= Problem requirements =
Repeat word for word the rows from the line containing "The width and" through the last line of the rows, including both of those lines.

= Records for the exercise =

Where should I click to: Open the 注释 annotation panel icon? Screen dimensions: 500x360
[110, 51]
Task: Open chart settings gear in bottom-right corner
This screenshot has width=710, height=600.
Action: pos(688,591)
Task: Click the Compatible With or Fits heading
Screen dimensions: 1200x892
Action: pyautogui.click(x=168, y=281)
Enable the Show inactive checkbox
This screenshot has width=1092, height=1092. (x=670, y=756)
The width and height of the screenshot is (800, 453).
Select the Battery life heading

= Solution to the exercise =
The width and height of the screenshot is (800, 453).
Select the Battery life heading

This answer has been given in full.